A roda dos orixás está formada. Uma a uma, as divindades narram a história dos povos africanos transplantados para o Brasil, e seu papel na formação do povo e da identidade nacional. Esse é o fio condutor do álbum AfroHQ: história e cultura afro-brasileira e africana em quadrinhos (Edição do autor, 90 págs., R$ 20), sétimo de uma série de livros em quadrinhos criada pelo sociólogo Amaro Braga e pelas arte-educadoras Danielle Jaimes e Roberta Cirne. 

Com lançamento marcado para esta sexta (02), às 19h, na Livraria Cultura, no Recife, a obra é uma feliz tentativa de conciliar arte, entretenimento e educação. “Selecionamos as contribuições mais relevantes da cultura africana e as vinculamos aos 16 principais orixás cultuados no Brasil. Assim, cada um deles conta uma parte da história associada às suas características naturais e humanas, às suas ‘personalidades’, por assim dizer”, explica Amaro Braga.

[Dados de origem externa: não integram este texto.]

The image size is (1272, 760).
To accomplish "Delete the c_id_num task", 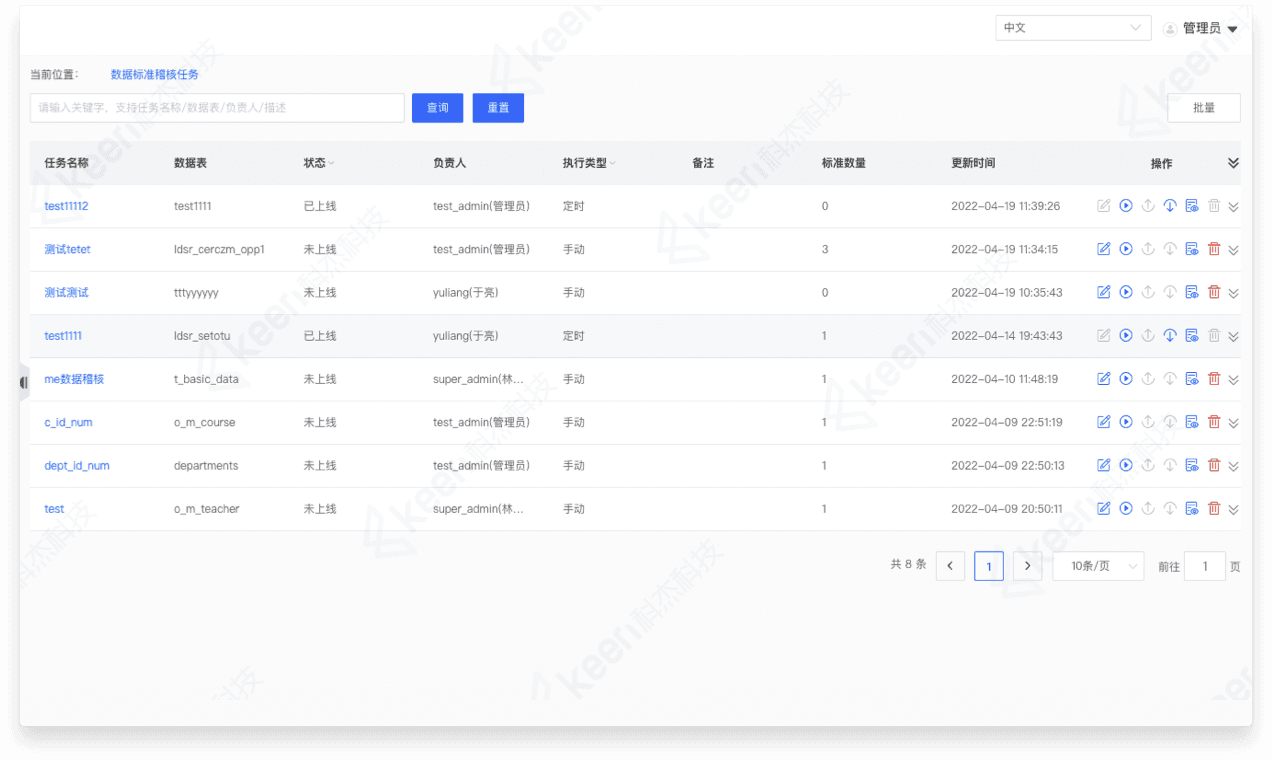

Na narrativa, são apresentados os traços da diáspora africana, a prática da escravidão na África e no Brasil, os movimentos de resistência, os quilombos, a Abolição, a música, a dança, a culinária, as relações familiares e os cultos religiosos. Personagens históricos como Zumbi e Malunguinho surgem sob um enfoque que evita a idealização da história.

“Não floreamos nenhum dos fatos históricos, nem os excluímos. Tentamos conciliar as visões da academia e dos movimentos de cultura negra que, muitas vezes, se antagonizam”, afirma Amaro Braga, que atualmente é professor do Instituto de Ciências Sociais da Universidade Federal de Alagoas.

Autor do texto e responsável pela pesquisa e pelo roteiro, ele observa que este sétimo álbum da série está mais livre, mais inclinado para o entretenimento. Os livros anteriores foram criados como adaptações de textos científicos, tendo como argumento a presença judaica em Pernambuco e o episódio da Restauração Pernambucana. “Dessa vez procuramos evitar ao máximo a linguagem acadêmica. Isso, de certa forma, acabou por tornar o livro mais didático”, completa.

Amaro explica que o objetivo da equipe sempre foi aproveitar a experiência pedagógica dos seus integrantes para criar um produto que sirva a múltiplos propósitos. A diversidade das representações visuais dos orixás – inúmeras e variadas, de acordo com as diferentes nações religiosas no Brasil – foi considerada pelos autores, e, por isso, muitos dos seus elementos característicos foram simplificados, como as vestimentas, por exemplo. Todos os originais foram feitos em aquarela e poderão compor uma exposição posteriormente.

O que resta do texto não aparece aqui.